What you should do: Could the entries below be retyped exactly and in full?

Excerpted data:

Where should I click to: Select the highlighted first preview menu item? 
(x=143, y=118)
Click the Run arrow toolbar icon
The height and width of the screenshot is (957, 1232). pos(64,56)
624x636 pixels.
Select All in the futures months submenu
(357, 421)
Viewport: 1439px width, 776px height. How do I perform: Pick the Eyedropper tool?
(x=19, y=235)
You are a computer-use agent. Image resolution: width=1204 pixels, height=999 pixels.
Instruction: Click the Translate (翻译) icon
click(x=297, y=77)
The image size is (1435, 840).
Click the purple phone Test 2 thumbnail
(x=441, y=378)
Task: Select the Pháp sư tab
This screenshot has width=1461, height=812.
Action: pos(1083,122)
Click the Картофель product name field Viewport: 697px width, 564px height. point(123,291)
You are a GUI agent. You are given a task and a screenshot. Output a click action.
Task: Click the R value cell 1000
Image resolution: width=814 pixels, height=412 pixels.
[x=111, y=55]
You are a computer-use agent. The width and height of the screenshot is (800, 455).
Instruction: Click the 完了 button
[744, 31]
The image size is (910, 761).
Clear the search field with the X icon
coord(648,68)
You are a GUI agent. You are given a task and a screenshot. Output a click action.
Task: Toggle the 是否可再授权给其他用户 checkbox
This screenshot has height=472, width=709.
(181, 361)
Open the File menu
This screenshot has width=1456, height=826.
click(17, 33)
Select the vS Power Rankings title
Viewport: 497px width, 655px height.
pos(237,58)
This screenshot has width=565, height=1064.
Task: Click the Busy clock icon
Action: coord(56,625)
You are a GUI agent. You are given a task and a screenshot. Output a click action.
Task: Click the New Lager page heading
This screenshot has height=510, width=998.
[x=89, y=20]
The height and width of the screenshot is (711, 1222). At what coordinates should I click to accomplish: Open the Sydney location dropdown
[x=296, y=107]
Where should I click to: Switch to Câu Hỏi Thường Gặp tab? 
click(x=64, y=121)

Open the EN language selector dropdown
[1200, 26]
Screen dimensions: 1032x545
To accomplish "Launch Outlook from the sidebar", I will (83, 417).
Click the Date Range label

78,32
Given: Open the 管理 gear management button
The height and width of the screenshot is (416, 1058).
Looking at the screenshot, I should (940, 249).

Result:
Where should I click to: Select the highlighted first preview menu item? 
(x=143, y=118)
Click the Run arrow toolbar icon
The height and width of the screenshot is (957, 1232). pos(64,56)
624x636 pixels.
Select All in the futures months submenu
(357, 421)
Viewport: 1439px width, 776px height. How do I perform: Pick the Eyedropper tool?
(x=19, y=235)
You are a computer-use agent. Image resolution: width=1204 pixels, height=999 pixels.
Instruction: Click the Translate (翻译) icon
click(x=297, y=77)
The image size is (1435, 840).
Click the purple phone Test 2 thumbnail
(x=441, y=378)
Task: Select the Pháp sư tab
This screenshot has width=1461, height=812.
Action: pos(1083,122)
Click the Картофель product name field Viewport: 697px width, 564px height. point(123,291)
You are a GUI agent. You are given a task and a screenshot. Output a click action.
Task: Click the R value cell 1000
Image resolution: width=814 pixels, height=412 pixels.
[x=111, y=55]
You are a computer-use agent. The width and height of the screenshot is (800, 455).
Instruction: Click the 完了 button
[744, 31]
The image size is (910, 761).
Clear the search field with the X icon
coord(648,68)
You are a GUI agent. You are given a task and a screenshot. Output a click action.
Task: Toggle the 是否可再授权给其他用户 checkbox
This screenshot has height=472, width=709.
(181, 361)
Open the File menu
This screenshot has width=1456, height=826.
click(17, 33)
Select the vS Power Rankings title
Viewport: 497px width, 655px height.
pos(237,58)
This screenshot has width=565, height=1064.
Task: Click the Busy clock icon
Action: coord(56,625)
You are a GUI agent. You are given a task and a screenshot. Output a click action.
Task: Click the New Lager page heading
This screenshot has height=510, width=998.
[x=89, y=20]
The height and width of the screenshot is (711, 1222). At what coordinates should I click to accomplish: Open the Sydney location dropdown
[x=296, y=107]
Where should I click to: Switch to Câu Hỏi Thường Gặp tab? 
click(x=64, y=121)

Open the EN language selector dropdown
[1200, 26]
Screen dimensions: 1032x545
To accomplish "Launch Outlook from the sidebar", I will (83, 417).
Click the Date Range label

78,32
Given: Open the 管理 gear management button
The height and width of the screenshot is (416, 1058).
Looking at the screenshot, I should (940, 249).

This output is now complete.